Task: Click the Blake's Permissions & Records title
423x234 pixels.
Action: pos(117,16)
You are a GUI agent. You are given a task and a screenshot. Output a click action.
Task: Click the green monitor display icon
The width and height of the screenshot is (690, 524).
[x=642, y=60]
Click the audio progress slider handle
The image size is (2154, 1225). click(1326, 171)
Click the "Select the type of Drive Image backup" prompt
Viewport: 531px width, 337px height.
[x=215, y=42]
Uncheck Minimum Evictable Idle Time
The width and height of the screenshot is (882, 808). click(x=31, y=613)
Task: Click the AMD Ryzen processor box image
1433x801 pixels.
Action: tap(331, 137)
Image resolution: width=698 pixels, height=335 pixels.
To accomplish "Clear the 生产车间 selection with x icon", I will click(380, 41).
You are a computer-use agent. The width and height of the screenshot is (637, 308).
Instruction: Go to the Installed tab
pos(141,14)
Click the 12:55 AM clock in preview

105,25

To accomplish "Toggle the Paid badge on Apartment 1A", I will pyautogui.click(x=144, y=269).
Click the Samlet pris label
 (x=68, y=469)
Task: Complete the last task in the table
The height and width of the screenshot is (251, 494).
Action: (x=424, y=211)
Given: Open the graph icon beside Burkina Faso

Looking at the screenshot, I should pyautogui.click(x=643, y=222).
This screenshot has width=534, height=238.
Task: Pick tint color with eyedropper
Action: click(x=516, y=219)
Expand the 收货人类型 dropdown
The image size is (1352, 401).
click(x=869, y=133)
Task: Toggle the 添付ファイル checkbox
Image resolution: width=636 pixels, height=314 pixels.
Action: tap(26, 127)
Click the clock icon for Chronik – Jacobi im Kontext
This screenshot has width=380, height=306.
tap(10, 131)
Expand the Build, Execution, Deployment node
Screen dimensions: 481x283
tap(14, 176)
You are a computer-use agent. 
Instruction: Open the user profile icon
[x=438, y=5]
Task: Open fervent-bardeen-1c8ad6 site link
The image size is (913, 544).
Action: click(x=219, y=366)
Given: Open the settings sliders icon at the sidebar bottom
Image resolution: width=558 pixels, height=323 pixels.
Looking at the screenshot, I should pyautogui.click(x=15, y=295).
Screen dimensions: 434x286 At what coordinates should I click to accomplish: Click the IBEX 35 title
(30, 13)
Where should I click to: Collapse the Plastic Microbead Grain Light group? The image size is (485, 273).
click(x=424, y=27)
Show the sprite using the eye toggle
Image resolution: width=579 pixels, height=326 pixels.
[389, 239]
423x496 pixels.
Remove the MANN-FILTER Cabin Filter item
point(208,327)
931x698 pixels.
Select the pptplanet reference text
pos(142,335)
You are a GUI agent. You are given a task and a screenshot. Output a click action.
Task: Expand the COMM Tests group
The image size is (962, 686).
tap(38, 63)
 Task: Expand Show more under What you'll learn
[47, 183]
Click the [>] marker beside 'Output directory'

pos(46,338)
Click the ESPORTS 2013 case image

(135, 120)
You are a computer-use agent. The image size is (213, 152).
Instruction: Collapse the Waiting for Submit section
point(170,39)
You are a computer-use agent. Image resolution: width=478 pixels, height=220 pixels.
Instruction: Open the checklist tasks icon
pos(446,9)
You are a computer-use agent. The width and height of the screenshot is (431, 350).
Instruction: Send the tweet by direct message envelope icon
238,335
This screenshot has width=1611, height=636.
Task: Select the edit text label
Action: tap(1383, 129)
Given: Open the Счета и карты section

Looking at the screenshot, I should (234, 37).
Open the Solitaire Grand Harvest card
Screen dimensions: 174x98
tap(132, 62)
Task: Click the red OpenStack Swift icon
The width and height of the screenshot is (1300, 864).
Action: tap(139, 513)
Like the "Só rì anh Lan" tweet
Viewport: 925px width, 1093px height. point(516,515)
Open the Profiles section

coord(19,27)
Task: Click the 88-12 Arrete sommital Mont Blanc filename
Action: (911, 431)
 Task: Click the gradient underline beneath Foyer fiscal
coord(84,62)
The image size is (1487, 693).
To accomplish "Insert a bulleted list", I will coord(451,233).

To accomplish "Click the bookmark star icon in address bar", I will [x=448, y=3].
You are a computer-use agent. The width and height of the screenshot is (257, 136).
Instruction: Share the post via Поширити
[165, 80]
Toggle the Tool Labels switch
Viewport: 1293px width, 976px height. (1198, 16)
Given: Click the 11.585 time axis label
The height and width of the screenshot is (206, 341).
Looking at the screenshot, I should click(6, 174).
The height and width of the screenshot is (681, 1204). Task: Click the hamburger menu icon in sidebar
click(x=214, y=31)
·····
About this task – For this exercise, output the entries above exactly as written.

Output for this exercise –
Task: Click the Blake's Permissions & Records title
423x234 pixels.
Action: pos(117,16)
You are a GUI agent. You are given a task and a screenshot. Output a click action.
Task: Click the green monitor display icon
The width and height of the screenshot is (690, 524).
[x=642, y=60]
Click the audio progress slider handle
The image size is (2154, 1225). click(1326, 171)
Click the "Select the type of Drive Image backup" prompt
Viewport: 531px width, 337px height.
[x=215, y=42]
Uncheck Minimum Evictable Idle Time
The width and height of the screenshot is (882, 808). click(x=31, y=613)
Task: Click the AMD Ryzen processor box image
1433x801 pixels.
Action: tap(331, 137)
Image resolution: width=698 pixels, height=335 pixels.
To accomplish "Clear the 生产车间 selection with x icon", I will click(380, 41).
You are a computer-use agent. The width and height of the screenshot is (637, 308).
Instruction: Go to the Installed tab
pos(141,14)
Click the 12:55 AM clock in preview

105,25

To accomplish "Toggle the Paid badge on Apartment 1A", I will pyautogui.click(x=144, y=269).
Click the Samlet pris label
 (x=68, y=469)
Task: Complete the last task in the table
The height and width of the screenshot is (251, 494).
Action: (x=424, y=211)
Given: Open the graph icon beside Burkina Faso

Looking at the screenshot, I should pyautogui.click(x=643, y=222).
This screenshot has width=534, height=238.
Task: Pick tint color with eyedropper
Action: click(x=516, y=219)
Expand the 收货人类型 dropdown
The image size is (1352, 401).
click(x=869, y=133)
Task: Toggle the 添付ファイル checkbox
Image resolution: width=636 pixels, height=314 pixels.
Action: tap(26, 127)
Click the clock icon for Chronik – Jacobi im Kontext
This screenshot has width=380, height=306.
tap(10, 131)
Expand the Build, Execution, Deployment node
Screen dimensions: 481x283
tap(14, 176)
You are a computer-use agent. 
Instruction: Open the user profile icon
[x=438, y=5]
Task: Open fervent-bardeen-1c8ad6 site link
The image size is (913, 544).
Action: click(x=219, y=366)
Given: Open the settings sliders icon at the sidebar bottom
Image resolution: width=558 pixels, height=323 pixels.
Looking at the screenshot, I should pyautogui.click(x=15, y=295).
Screen dimensions: 434x286 At what coordinates should I click to accomplish: Click the IBEX 35 title
(30, 13)
Where should I click to: Collapse the Plastic Microbead Grain Light group? The image size is (485, 273).
click(x=424, y=27)
Show the sprite using the eye toggle
Image resolution: width=579 pixels, height=326 pixels.
[389, 239]
423x496 pixels.
Remove the MANN-FILTER Cabin Filter item
point(208,327)
931x698 pixels.
Select the pptplanet reference text
pos(142,335)
You are a GUI agent. You are given a task and a screenshot. Output a click action.
Task: Expand the COMM Tests group
The image size is (962, 686).
tap(38, 63)
 Task: Expand Show more under What you'll learn
[47, 183]
Click the [>] marker beside 'Output directory'

pos(46,338)
Click the ESPORTS 2013 case image

(135, 120)
You are a computer-use agent. The image size is (213, 152).
Instruction: Collapse the Waiting for Submit section
point(170,39)
You are a computer-use agent. Image resolution: width=478 pixels, height=220 pixels.
Instruction: Open the checklist tasks icon
pos(446,9)
You are a computer-use agent. The width and height of the screenshot is (431, 350).
Instruction: Send the tweet by direct message envelope icon
238,335
This screenshot has width=1611, height=636.
Task: Select the edit text label
Action: tap(1383, 129)
Given: Open the Счета и карты section

Looking at the screenshot, I should (234, 37).
Open the Solitaire Grand Harvest card
Screen dimensions: 174x98
tap(132, 62)
Task: Click the red OpenStack Swift icon
The width and height of the screenshot is (1300, 864).
Action: tap(139, 513)
Like the "Só rì anh Lan" tweet
Viewport: 925px width, 1093px height. point(516,515)
Open the Profiles section

coord(19,27)
Task: Click the 88-12 Arrete sommital Mont Blanc filename
Action: (911, 431)
 Task: Click the gradient underline beneath Foyer fiscal
coord(84,62)
The image size is (1487, 693).
To accomplish "Insert a bulleted list", I will coord(451,233).

To accomplish "Click the bookmark star icon in address bar", I will [x=448, y=3].
You are a computer-use agent. The width and height of the screenshot is (257, 136).
Instruction: Share the post via Поширити
[165, 80]
Toggle the Tool Labels switch
Viewport: 1293px width, 976px height. (1198, 16)
Given: Click the 11.585 time axis label
The height and width of the screenshot is (206, 341).
Looking at the screenshot, I should click(6, 174).
The height and width of the screenshot is (681, 1204). Task: Click the hamburger menu icon in sidebar
click(x=214, y=31)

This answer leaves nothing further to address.